### Similarity

In statistics and related fields, a similarity measure or similarity function or similarity metric is a real-valued function that quantifies the similarity between two objects. Although no single definition of a similarity exists. Usually such measures are in some sense the inverse of distance metrics: they take on large values for similar objects and either zero or a negative value for very dissimilar objects. Though, in more broad terms, a similarity function may also satisfy metric axioms.

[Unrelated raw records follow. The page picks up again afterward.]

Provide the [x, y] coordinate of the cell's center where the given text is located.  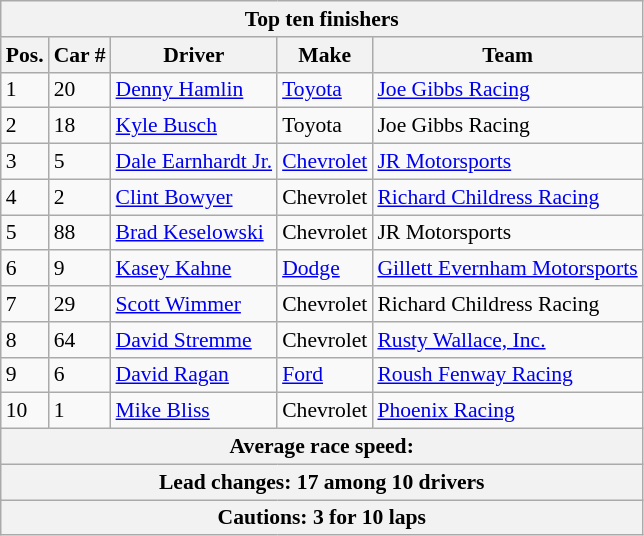
29 [80, 304]
Denny Hamlin [194, 90]
8 [25, 340]
88 [80, 233]
20 [80, 90]
Pos. [25, 55]
Car # [80, 55]
David Ragan [194, 375]
3 [25, 162]
Mike Bliss [194, 411]
Gillett Evernham Motorsports [507, 269]
Dale Earnhardt Jr. [194, 162]
Roush Fenway Racing [507, 375]
Kyle Busch [194, 126]
Ford [324, 375]
18 [80, 126]
Make [324, 55]
Average race speed: [322, 447]
Kasey Kahne [194, 269]
Top ten finishers [322, 19]
Brad Keselowski [194, 233]
David Stremme [194, 340]
Dodge [324, 269]
7 [25, 304]
Team [507, 55]
10 [25, 411]
Phoenix Racing [507, 411]
Clint Bowyer [194, 197]
Scott Wimmer [194, 304]
Driver [194, 55]
Rusty Wallace, Inc. [507, 340]
64 [80, 340]
Cautions: 3 for 10 laps [322, 518]
4 [25, 197]
Lead changes: 17 among 10 drivers [322, 482]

https://en.wikipedia.org/wiki/Similarity_measure

### Problem Statement

Implement Various similarity measures to check similarity between the text files.
The similarity measures implemented are :
   * jaccard index - set-based metric
   * euclidean similarity - distance based metric
   * cosine similarity - angular based metric

In [1]:
from nltk.tokenize import wordpunct_tokenize
import pandas as pd
import math

In [2]:
# Generating tokens using nltk library
def get_tokens(content):
    content = content.lower()
    Otokens = wordpunct_tokenize(content)
    Rtokens=[]
    for token in Otokens:
        # alphabetic tokens with length more than 1
        if(token.isalpha() and len(token)>1):
            Rtokens.append(token)
    return Rtokens

#### Jaccard index
The Jaccard index, also known as the Jaccard similarity coefficient, is a statistic used for gauging the similarity and diversity of sample sets.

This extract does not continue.